In an interview with Fairfax Media, Morrow said the company was getting $43 per month from RSPs per connection and needed $52 to break even.
"We, NBN and the board, are betting that future applications are going to bring more value into homes, that they are going to need more bandwidth or more data and that the retail service providers will pay us more," he was quoted as saying.
Morrow said this was a gamble the company had taken and if it did not work out, then it would have a problem.
|
He told Fairfax that the company was recouping its excess costs on wiring two million-odd homes that were difficult to access, by balancing the cost against the easy-to-wire city dwellings.

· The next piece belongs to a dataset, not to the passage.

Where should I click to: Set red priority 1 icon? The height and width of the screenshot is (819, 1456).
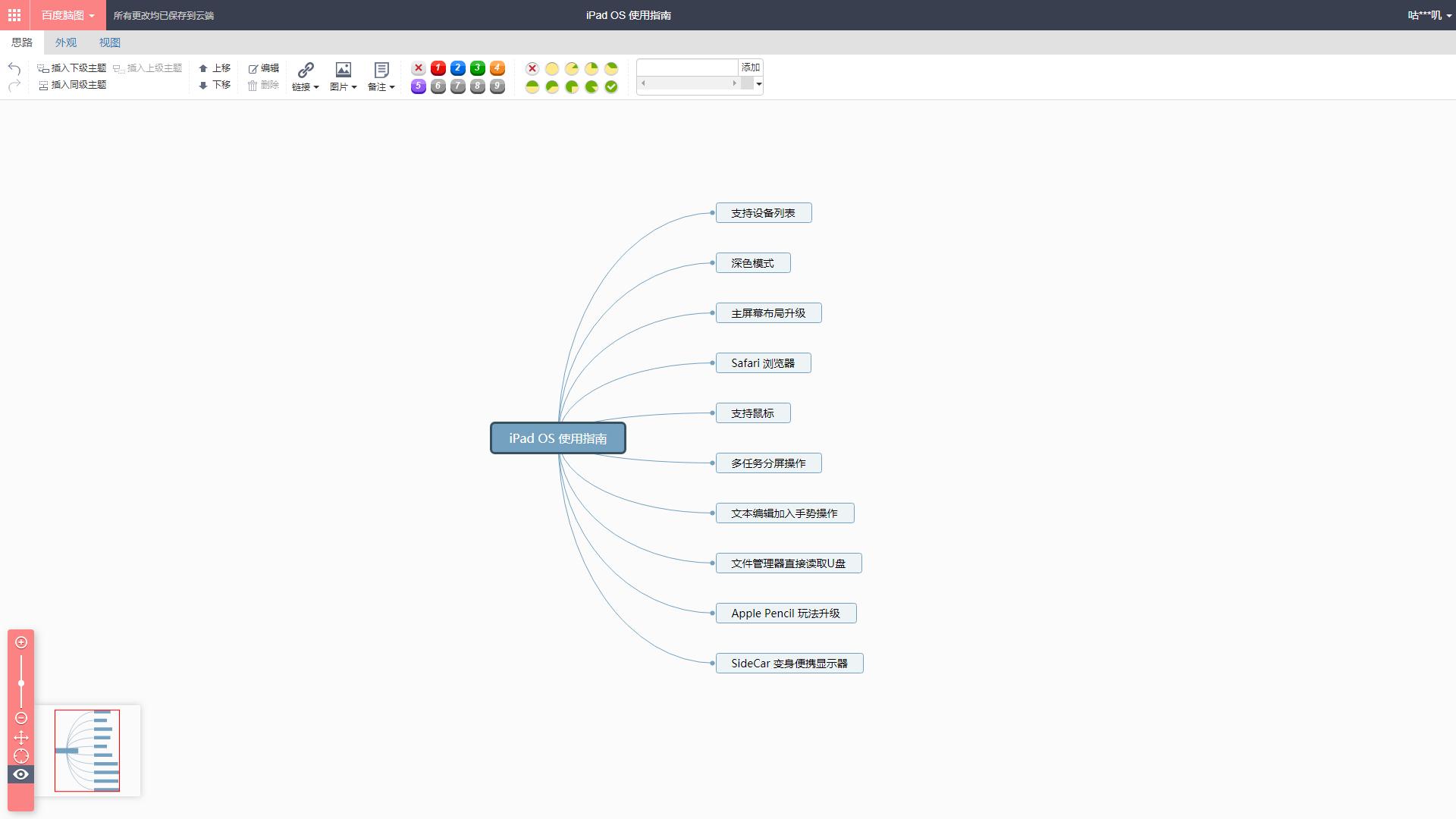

Last week, Morrow made a bid to deflect criticism of the network by advancing his arguments as to why the Australian rollout should not be compared to that in New Zealand.
A levy will soon be charged to fixed line competitors to the NBN Co, beginning at $7.09 per month. This is to subsidise NBN delivery to customers whose premises are difficult to connect.
Morrow said neither Labor nor the Coalition had envisaged any threat to the NBN from wireless technologies when the network was planned.
He said that while a levy on mobile broadband would not go down well with consumers, the government would either have to regulate to protect the NBN Co's existing business model or else change it.
One option is to put the NBN expenditure on budget and write it off as funding necessary infrastructure.